The rest of the family

  • Baseinverse — two squares both playable right now. The opponent can only take one this turn, so you get the other; any four needing both is dead.
  • Vertical — like a claimeven but for an odd upper square: you still get one of the two stacked squares.
  • Lowinverse / Highinverse — two columns combined so the odd squares are split in your favour.
  • Aftereven — a line of your own that you can complete using only even squares; it then also wipes out every threat sitting above those columns.
  • Baseclaim — a claim plus an inverse anchored on the bottom row.
  • Before — answer above a not-quite-finished line so you complete before the opponent can.

Watch several of them cooperate in one defence — a lowinverse, a vertical, three “before” groups and five claimevens, all consistent with each other:

A mixed defence: lowinverse + vertical + before ×3 + claimeven ×5.

7 · Putting it together — the pairing proof

One rule alone proves nothing. The magic is in combining them: if the controller can pick a set of rules that (a) between them refute every single one of the opponent’s possible fours, and (b) never fight over the same square, then the opponent can never connect four — so the controller draws at worst. That set of rules is the pairing.

The hard part is condition (b), consistency. Some rules quietly sabotage each other — Allis worked out a full table of which combinations are legal. This site implements that table exactly, and then checks every proof it produces against the perfect solver: across tens of thousands of positions, it has never once claimed a draw or win the solver disagreed with. When you reveal a plan, it is sound.

Baseclaim + aftereven ×3 + baseinverse cover every threat — a proven hold.

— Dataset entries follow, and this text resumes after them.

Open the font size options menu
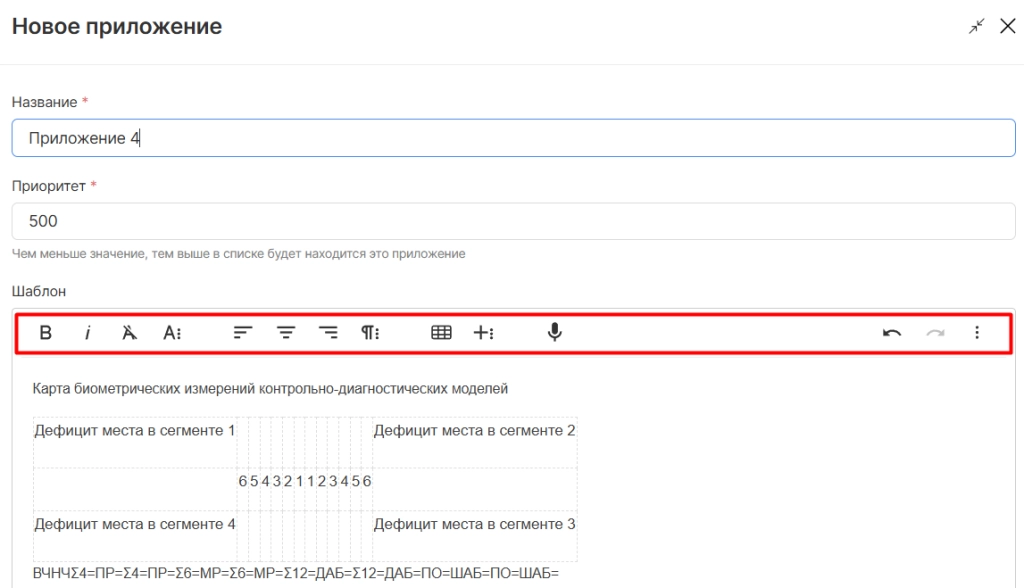The height and width of the screenshot is (588, 1024). [172, 333]
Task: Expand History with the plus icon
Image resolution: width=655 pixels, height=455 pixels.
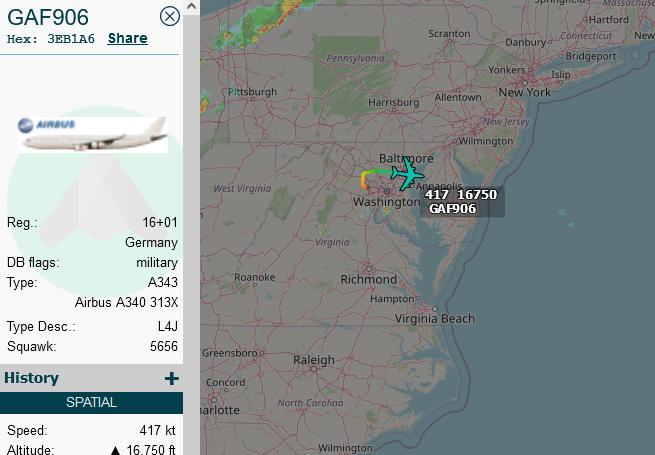Action: point(171,379)
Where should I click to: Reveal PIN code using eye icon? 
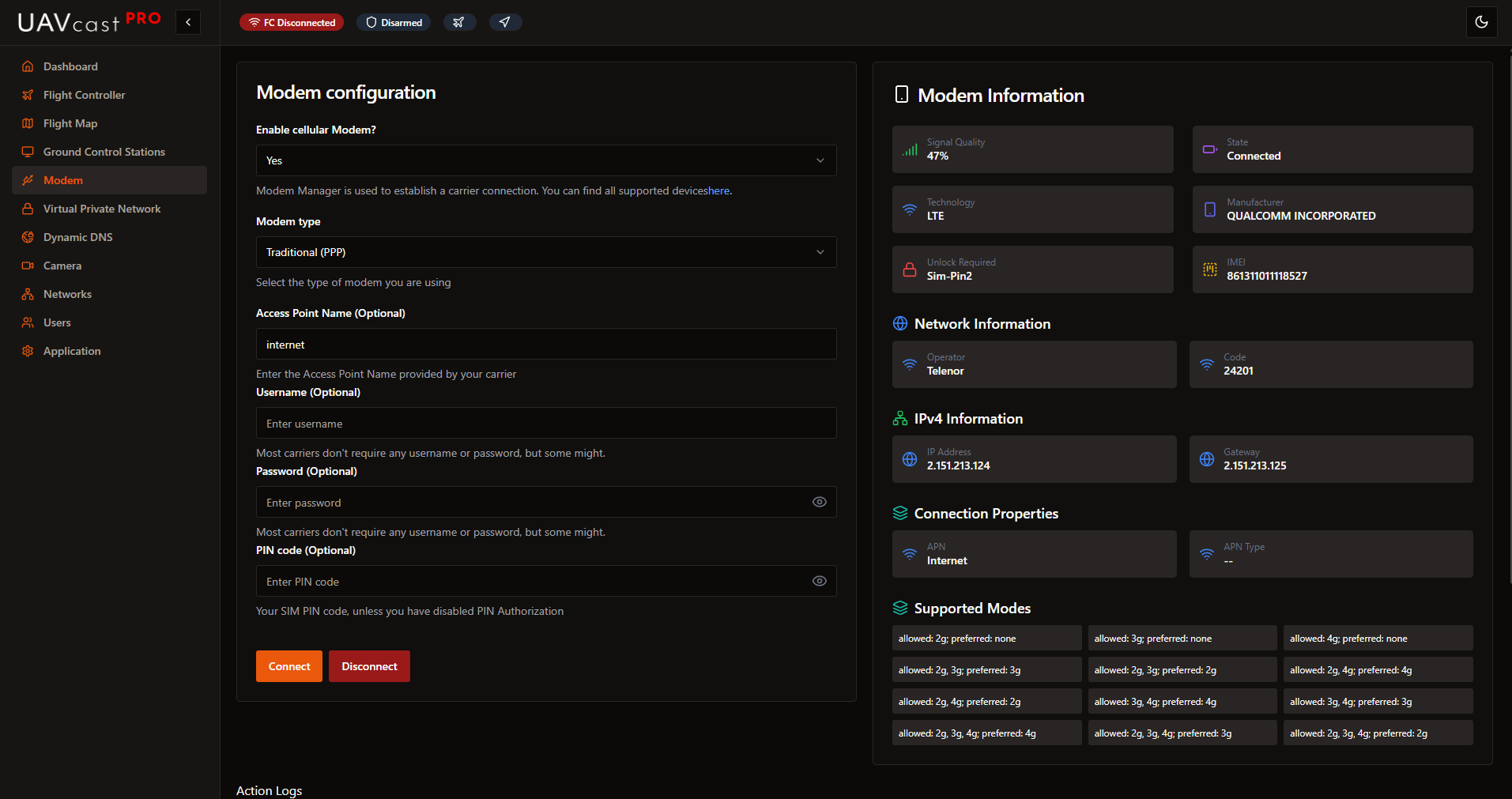(x=819, y=581)
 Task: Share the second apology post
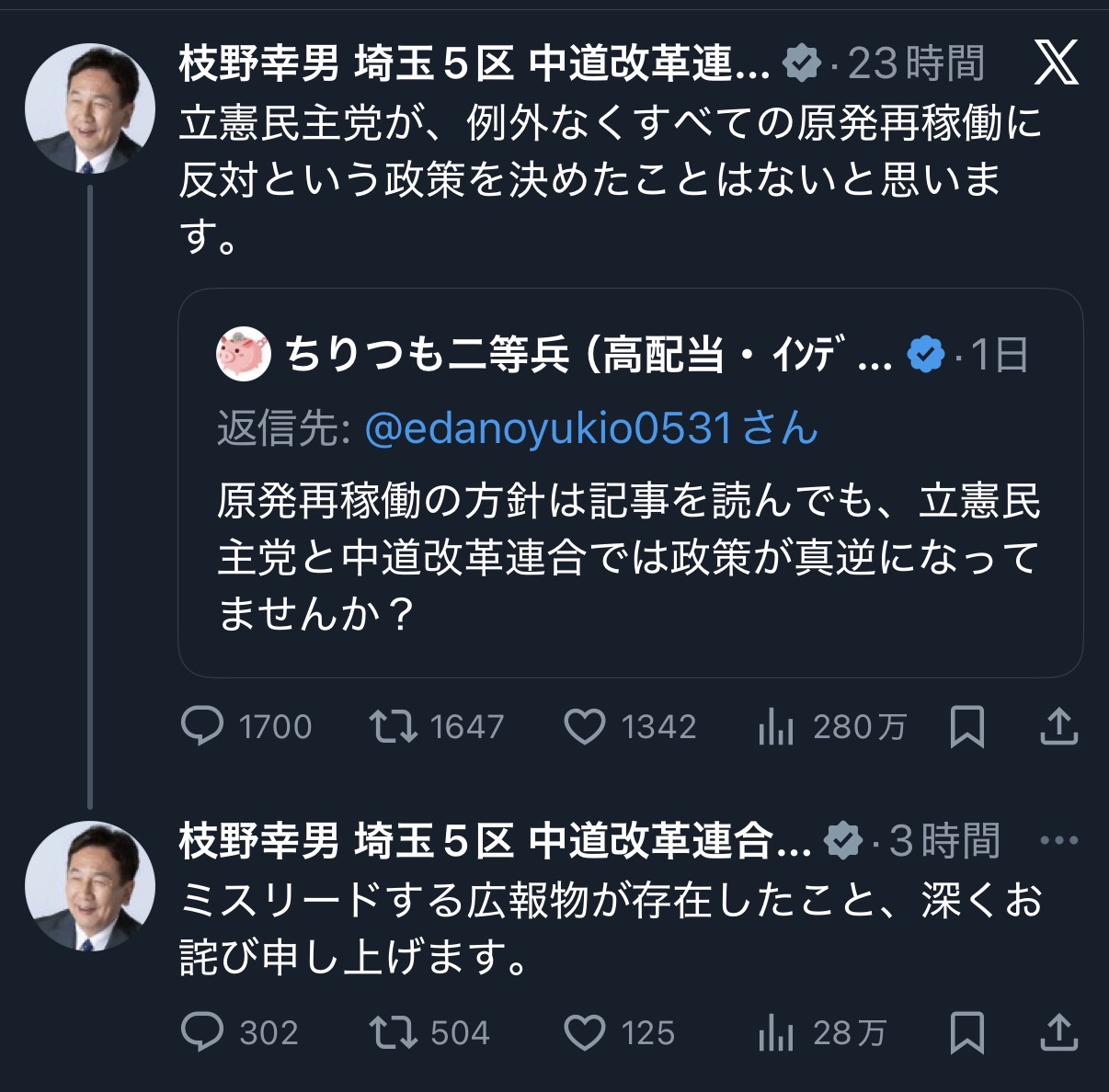pyautogui.click(x=1058, y=1032)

Sometimes a single ‘before’ plus claimevens is enough.

8 · Forcing a win

Holding the draw is the defender’s art. Winning needs one extra ingredient — a threat the opponent can never answer.

First player: an odd threat

Give the first player a standing odd threat and the zugzwang does the rest: the opponent is eventually forced to play just below it, handing over the winning square. Everything else on the board is just defence (the very same pairing rules) so the opponent can’t win first. The gold star marks the threat the whole win hangs on:

An odd threat at d3 forces the win; baseinverse + six claimevens hold the rest.

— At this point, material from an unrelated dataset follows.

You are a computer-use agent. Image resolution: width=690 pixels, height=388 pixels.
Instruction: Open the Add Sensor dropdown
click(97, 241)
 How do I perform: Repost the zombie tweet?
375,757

Second player: an aftereven

The second player wins the mirror way. If their defensive plan contains an aftereven — a line of four they complete using only guaranteed even squares — then while refuting everything the first player tries, they quietly finish their own four. The stars show the even squares they’re guaranteed:

The even squares b2–e2 are the second player’s; completing them wins outright.

9 · Playing like a champion

A practical checklist you can actually use over the board:

  1. Open in the centre. The whole first-player win is built on the middle column — it touches the most fours.
  2. Count odd against even. As first player, hunt for odd threats; as second player, for even ones. Whoever has the right kind of threat in a spare column controls the endgame.
  3. On defence, take the even squares. Answer above the opponent’s pieces; you are claiming the even square for free every time.
  4. Think in lines, not moves. Ask “which fours can my opponent still make, and do I have an answer to each?” — that question is the pairing.
  5. Practise with the plan. Open the board, switch to Learn mode, and use “Reveal the plan” until you can predict it yourself.

Open the board and start practising →

The theory here is Victor Allis’s A Knowledge-based Approach of Connect-Four (1988); the perfect solver is Pascal Pons’s. Every pairing on this page is generated live and validated against that solver.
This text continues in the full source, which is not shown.